__STATED EXERCISE__
According to the France Telecom dividend article, what per-share range did the company set for its 2012 payout?

__TEXT EXTRACT__
______________________________

France Telecom Cuts Dividend, Hoards Cash Amid Debt Crisis
February 23, 2012, 1:07 AM ESTBy Marie Mawad
(Updates with CFO comments starting in third paragraph.)
Feb. 22 (Bloomberg) -- France Telecom SA, Europe’s highest- yielding former telephone monopoly, cut its dividend forecast and backed off from a promise to buy back shares, as it hoards cash amid the region’s debt crisis.
The 2012 payout will be in a range of 1.21 euros to 1.35 euros a share, Chief Financial Officer Gervais Pellissier said, scrapping a previous projection for 1.40 euros. Operating cash flow will be about 8 billion euros ($10.6 billion) this year, declining from 9.3 billion euros in 2011.
“The economy is worse than we had expected last year. French sovereign debt was downgraded,” Pellissier said on a conference call today. “We think a strong balance sheet is key in this context. It’s become our main goal.”

______________________________

__DATASET EXCERPT__
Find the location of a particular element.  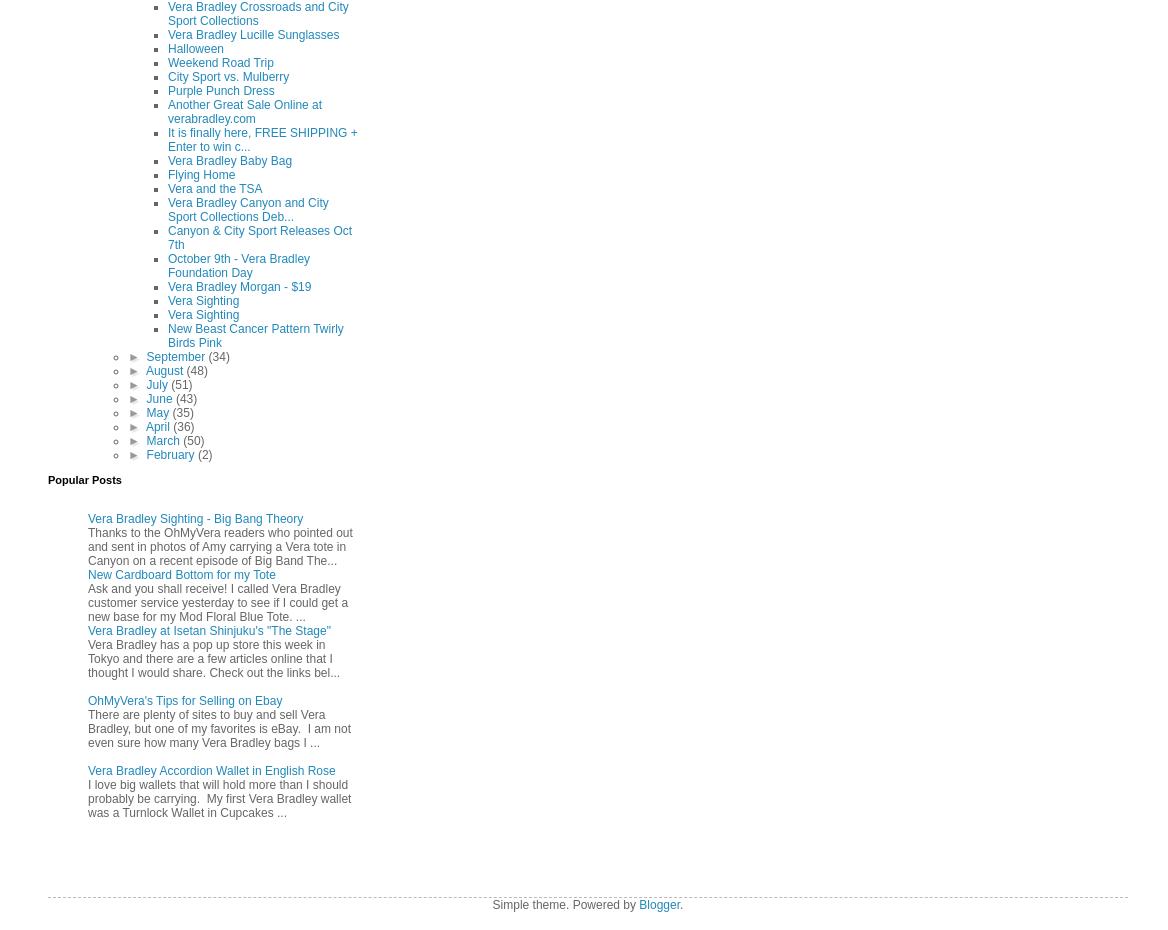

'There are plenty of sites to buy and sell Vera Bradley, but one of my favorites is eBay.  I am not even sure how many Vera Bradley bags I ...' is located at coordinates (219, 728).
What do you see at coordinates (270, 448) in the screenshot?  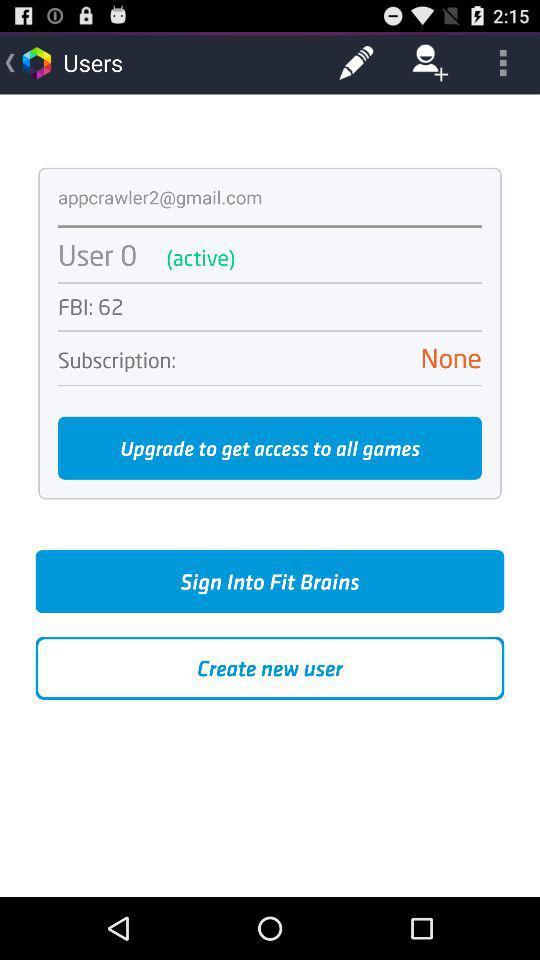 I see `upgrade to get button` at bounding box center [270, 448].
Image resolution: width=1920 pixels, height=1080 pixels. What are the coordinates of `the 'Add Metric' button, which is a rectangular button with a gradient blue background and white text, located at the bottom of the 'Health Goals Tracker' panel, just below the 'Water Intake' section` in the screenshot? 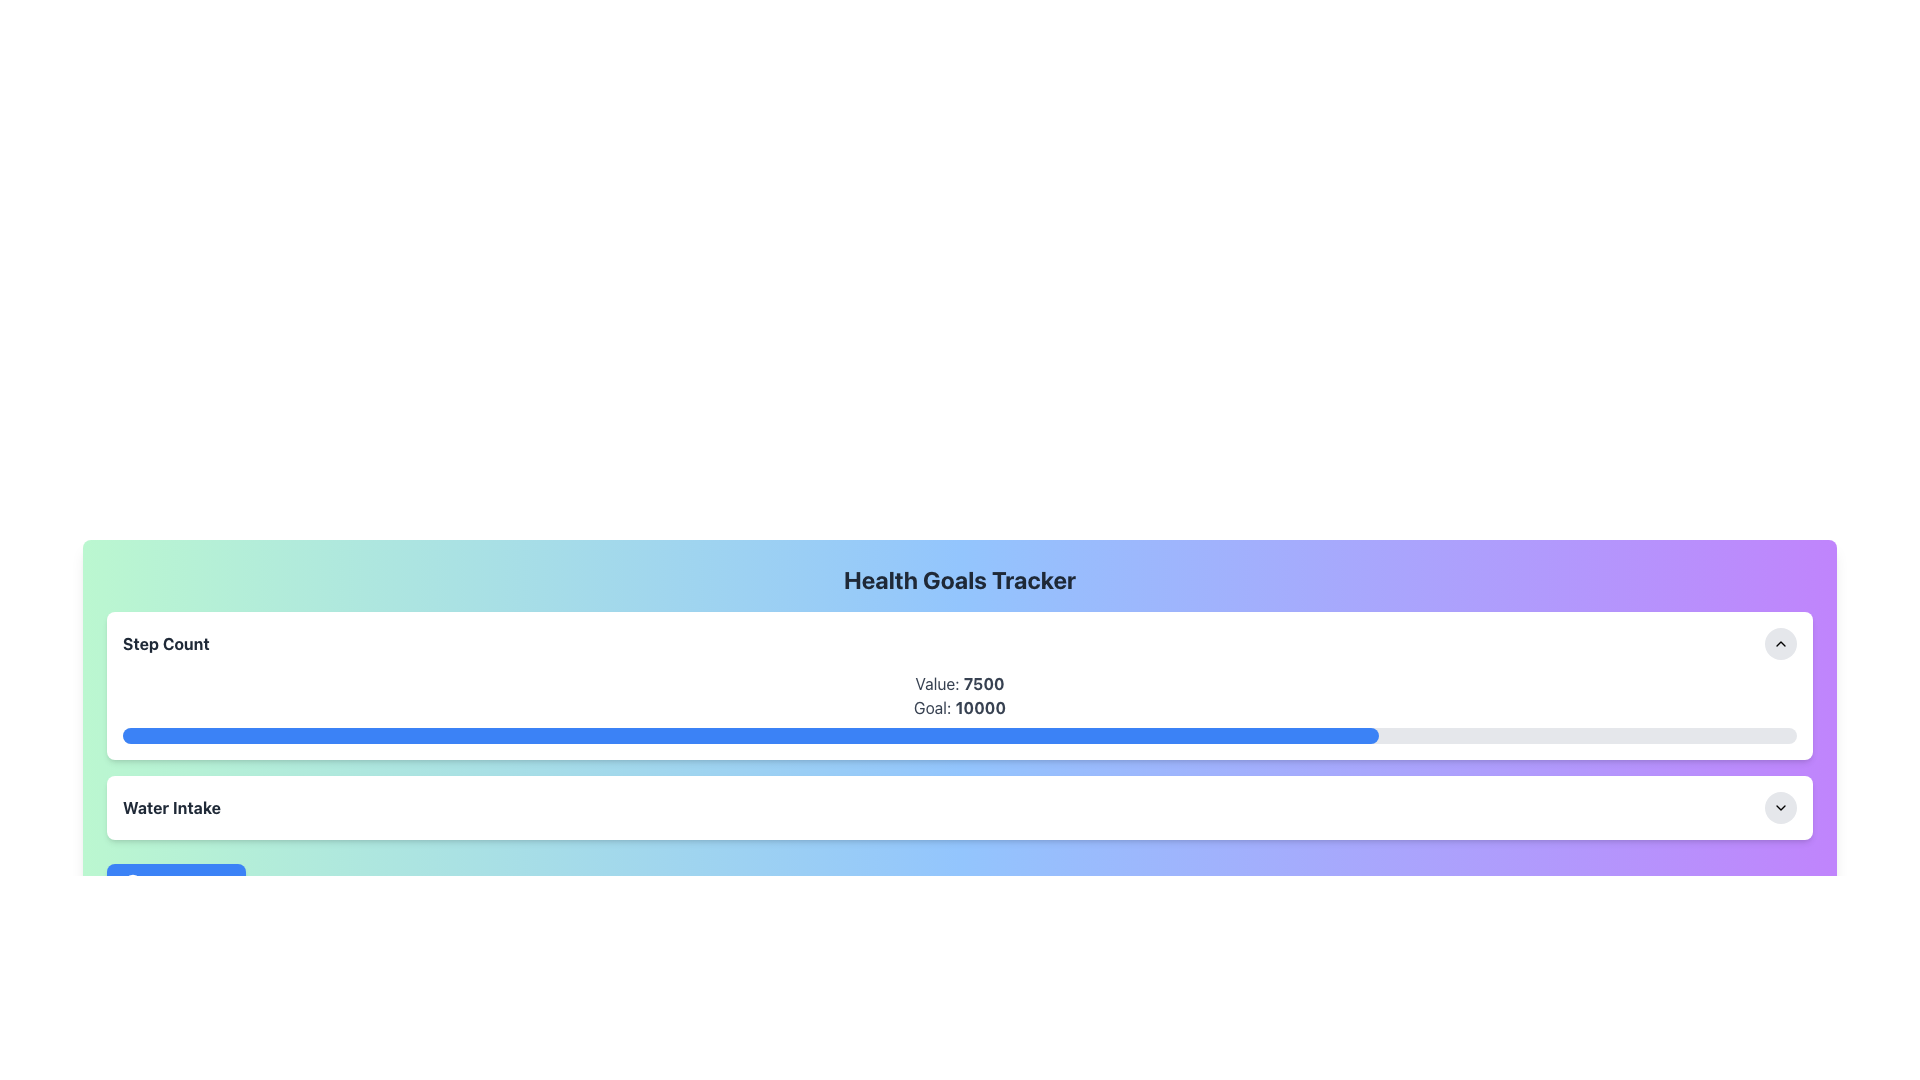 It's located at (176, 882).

______________________________

__SOLUTION FOR THIS EXERCISE__
1.21 euros to 1.35 euros a share